#### Provided material

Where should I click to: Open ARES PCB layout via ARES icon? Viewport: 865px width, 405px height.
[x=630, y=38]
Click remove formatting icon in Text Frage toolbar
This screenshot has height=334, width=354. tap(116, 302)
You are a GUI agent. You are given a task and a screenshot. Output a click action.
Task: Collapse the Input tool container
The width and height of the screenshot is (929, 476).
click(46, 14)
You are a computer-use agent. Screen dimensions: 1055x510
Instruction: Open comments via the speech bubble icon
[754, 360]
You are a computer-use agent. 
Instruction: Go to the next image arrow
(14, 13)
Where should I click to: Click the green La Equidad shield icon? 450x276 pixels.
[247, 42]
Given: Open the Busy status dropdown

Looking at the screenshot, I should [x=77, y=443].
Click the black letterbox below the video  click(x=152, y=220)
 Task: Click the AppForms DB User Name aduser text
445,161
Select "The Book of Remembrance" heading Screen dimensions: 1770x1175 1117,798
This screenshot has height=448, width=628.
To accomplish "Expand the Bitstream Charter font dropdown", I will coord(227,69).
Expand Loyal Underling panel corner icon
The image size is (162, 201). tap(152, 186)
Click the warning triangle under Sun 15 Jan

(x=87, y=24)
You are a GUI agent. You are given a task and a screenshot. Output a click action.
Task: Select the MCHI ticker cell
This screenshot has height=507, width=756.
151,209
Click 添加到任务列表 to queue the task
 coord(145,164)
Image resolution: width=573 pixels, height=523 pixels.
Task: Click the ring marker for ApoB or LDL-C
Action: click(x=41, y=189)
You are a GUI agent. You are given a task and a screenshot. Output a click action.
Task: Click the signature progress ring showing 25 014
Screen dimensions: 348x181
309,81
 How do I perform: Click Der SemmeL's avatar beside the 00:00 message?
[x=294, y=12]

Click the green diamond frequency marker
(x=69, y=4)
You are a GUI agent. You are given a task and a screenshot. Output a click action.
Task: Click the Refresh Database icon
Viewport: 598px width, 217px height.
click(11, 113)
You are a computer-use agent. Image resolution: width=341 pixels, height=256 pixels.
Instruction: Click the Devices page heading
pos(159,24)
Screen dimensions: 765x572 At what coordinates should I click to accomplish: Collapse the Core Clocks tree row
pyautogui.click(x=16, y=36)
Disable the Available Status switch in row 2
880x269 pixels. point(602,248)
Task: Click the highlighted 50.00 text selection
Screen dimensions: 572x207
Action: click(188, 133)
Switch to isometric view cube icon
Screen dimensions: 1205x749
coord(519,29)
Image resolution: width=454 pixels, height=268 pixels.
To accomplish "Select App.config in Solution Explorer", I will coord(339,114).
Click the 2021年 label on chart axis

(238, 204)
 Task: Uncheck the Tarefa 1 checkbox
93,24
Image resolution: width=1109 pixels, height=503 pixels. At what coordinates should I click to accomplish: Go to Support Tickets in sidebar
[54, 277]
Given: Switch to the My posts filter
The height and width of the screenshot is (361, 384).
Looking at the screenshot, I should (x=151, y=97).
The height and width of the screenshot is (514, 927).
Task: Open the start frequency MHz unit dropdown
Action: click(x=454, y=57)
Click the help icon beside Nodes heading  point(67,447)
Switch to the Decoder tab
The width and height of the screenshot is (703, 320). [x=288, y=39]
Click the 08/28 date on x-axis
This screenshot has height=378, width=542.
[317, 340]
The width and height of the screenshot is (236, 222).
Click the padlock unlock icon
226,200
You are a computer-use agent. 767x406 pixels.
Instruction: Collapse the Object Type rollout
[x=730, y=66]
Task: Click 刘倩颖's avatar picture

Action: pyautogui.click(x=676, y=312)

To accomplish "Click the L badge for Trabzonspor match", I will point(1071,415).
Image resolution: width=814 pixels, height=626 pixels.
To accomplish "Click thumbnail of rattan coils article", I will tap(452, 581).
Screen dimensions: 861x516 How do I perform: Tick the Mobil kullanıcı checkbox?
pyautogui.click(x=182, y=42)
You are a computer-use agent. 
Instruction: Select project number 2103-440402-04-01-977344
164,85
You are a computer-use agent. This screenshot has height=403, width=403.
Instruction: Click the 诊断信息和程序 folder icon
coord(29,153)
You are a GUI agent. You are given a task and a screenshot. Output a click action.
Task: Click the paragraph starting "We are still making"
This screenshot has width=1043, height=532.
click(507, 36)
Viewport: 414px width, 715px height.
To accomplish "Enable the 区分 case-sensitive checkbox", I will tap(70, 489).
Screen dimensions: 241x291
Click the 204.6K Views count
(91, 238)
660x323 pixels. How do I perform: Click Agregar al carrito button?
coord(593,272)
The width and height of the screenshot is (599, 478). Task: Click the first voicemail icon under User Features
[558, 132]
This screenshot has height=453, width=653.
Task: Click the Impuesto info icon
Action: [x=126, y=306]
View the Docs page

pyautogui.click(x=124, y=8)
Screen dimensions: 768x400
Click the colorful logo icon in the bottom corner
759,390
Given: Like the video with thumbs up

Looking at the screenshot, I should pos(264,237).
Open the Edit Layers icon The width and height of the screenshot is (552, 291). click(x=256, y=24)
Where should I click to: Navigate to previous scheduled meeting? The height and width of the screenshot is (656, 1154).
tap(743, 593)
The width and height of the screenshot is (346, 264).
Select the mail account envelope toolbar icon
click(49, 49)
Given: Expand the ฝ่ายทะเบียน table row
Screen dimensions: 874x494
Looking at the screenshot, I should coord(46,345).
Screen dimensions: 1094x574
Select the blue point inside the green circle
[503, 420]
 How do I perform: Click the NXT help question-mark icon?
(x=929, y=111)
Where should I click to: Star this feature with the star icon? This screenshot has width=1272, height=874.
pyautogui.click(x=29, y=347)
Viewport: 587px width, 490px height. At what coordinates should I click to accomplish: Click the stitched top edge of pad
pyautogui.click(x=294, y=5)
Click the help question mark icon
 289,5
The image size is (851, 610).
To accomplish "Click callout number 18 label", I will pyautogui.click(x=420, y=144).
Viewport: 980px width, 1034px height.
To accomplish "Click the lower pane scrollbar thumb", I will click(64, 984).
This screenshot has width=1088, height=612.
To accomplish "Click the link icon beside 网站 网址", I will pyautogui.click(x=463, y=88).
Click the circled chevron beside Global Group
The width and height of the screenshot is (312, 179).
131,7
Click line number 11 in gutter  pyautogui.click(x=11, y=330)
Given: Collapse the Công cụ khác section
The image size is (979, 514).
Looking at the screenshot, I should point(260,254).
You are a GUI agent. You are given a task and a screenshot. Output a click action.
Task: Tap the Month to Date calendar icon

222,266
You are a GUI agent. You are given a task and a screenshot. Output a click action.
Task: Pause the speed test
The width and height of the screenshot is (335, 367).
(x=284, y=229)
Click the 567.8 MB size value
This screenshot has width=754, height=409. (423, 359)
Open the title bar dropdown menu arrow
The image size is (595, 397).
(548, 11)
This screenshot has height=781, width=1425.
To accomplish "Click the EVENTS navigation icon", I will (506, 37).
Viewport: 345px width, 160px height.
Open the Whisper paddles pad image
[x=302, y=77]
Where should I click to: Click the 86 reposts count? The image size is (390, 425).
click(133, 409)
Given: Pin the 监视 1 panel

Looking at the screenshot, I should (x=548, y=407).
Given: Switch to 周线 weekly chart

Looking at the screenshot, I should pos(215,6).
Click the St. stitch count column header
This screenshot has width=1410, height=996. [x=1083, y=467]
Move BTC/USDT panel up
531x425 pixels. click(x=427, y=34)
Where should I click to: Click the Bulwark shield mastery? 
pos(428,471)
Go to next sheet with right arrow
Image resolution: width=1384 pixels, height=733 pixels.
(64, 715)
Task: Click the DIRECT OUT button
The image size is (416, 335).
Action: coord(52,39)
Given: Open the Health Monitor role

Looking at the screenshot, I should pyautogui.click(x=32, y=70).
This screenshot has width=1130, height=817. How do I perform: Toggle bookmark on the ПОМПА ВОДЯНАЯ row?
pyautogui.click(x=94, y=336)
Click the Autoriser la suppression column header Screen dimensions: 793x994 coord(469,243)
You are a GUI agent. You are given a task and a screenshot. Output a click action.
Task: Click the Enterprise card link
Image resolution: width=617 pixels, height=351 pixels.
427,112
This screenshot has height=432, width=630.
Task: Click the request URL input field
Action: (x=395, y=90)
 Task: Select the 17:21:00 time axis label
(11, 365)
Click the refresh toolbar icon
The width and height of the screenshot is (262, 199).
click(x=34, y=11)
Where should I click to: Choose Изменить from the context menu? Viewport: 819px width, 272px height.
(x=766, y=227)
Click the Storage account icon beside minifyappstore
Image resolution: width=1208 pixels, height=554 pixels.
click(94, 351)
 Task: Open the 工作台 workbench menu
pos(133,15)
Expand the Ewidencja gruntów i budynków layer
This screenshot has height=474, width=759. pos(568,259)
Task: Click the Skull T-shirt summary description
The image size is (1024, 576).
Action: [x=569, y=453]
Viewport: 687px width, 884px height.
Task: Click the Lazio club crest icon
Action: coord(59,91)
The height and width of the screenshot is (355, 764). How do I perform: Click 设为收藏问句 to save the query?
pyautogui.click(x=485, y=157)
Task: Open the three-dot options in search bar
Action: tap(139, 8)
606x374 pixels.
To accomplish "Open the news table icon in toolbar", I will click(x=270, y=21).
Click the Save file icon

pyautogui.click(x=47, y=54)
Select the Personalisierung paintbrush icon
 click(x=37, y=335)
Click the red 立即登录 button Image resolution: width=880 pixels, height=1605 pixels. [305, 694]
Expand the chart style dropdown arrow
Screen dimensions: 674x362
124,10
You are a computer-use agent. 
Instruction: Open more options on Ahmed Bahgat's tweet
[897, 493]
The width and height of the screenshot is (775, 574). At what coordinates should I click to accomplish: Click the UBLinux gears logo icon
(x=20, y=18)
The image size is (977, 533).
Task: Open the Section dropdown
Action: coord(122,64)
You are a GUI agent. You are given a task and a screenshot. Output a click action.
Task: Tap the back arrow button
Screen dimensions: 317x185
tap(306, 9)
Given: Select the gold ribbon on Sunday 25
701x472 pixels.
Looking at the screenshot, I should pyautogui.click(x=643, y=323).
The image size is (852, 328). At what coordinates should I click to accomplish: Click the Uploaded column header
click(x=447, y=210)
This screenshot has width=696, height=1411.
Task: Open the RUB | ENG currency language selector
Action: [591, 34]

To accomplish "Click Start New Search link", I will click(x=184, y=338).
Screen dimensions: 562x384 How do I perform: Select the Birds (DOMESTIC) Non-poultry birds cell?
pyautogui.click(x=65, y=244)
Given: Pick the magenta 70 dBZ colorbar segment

#### Brief
Your task is to report how many lines of the material include the string "computer". Give the number and no other words.

#### Solution to this exercise
7